EXERCISE: Search the listing for "Seragam" and copy every line where it appears.

SUPPLIED RECORDS:
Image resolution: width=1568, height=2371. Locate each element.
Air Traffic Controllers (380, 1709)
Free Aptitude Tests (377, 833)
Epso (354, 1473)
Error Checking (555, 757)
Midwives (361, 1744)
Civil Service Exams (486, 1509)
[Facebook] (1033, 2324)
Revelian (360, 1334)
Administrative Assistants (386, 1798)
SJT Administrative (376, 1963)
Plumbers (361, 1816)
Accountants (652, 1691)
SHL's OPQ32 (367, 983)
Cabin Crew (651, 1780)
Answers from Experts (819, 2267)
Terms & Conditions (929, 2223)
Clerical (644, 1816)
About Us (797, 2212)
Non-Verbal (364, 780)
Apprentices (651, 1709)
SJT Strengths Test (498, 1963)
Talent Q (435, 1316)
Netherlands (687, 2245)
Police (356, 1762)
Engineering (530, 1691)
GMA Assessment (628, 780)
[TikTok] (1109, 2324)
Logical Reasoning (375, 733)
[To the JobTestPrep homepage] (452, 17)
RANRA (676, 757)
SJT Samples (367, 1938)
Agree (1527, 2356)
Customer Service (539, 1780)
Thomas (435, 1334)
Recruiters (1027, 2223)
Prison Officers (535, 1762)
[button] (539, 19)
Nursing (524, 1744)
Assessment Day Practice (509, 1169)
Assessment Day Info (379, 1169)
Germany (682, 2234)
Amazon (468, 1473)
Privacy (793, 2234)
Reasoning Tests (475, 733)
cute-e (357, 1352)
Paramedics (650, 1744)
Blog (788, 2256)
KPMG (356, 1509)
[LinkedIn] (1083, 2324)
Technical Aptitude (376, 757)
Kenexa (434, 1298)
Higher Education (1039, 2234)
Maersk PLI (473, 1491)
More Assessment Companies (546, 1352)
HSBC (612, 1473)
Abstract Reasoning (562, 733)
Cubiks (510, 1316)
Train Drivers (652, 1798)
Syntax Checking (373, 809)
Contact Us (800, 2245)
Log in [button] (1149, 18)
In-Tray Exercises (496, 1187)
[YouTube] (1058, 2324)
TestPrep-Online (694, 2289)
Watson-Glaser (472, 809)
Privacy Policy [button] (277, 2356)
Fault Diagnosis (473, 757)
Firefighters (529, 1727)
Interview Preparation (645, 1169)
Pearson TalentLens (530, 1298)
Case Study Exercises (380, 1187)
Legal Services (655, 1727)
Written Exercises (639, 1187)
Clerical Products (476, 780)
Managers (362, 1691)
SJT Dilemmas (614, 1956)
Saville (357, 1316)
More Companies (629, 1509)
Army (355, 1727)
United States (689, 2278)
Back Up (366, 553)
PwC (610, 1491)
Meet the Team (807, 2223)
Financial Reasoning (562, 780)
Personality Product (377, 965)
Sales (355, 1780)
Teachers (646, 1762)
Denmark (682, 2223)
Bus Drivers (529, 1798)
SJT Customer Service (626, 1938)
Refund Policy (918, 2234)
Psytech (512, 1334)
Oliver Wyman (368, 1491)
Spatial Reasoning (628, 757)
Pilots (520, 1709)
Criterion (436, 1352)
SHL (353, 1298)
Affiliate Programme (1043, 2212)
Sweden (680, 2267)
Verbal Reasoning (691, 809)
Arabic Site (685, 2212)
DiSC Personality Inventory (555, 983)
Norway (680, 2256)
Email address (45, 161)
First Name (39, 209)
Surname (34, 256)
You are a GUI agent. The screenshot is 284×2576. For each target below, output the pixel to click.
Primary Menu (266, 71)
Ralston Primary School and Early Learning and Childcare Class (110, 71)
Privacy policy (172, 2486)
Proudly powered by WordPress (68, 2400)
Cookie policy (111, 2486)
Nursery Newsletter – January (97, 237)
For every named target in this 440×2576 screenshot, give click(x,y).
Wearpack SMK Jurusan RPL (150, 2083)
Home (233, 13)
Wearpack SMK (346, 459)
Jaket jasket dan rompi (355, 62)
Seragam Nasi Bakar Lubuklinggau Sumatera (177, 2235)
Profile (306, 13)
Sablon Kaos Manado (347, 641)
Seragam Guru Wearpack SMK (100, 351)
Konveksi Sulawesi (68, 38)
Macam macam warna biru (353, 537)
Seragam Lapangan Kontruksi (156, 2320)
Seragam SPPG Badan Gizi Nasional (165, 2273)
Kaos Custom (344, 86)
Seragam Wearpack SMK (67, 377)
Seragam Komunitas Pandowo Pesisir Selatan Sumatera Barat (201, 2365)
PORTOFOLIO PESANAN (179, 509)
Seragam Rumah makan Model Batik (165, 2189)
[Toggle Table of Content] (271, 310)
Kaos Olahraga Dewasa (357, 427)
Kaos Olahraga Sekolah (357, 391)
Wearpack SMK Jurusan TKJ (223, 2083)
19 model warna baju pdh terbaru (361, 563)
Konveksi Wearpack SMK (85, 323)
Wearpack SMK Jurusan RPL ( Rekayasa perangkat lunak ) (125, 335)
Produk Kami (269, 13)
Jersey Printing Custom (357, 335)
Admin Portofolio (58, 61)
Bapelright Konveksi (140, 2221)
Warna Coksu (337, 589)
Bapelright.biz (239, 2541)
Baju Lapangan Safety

FINISHED TASK:
Seragam Nasi Bakar Lubuklinggau Sumatera (177, 2235)
Seragam Guru Wearpack SMK (100, 351)
Seragam Lapangan Kontruksi (156, 2320)
Seragam SPPG Badan Gizi Nasional (165, 2273)
Seragam Wearpack SMK (67, 377)
Seragam Komunitas Pandowo Pesisir Selatan Sumatera Barat (201, 2365)
Seragam Rumah makan Model Batik (165, 2189)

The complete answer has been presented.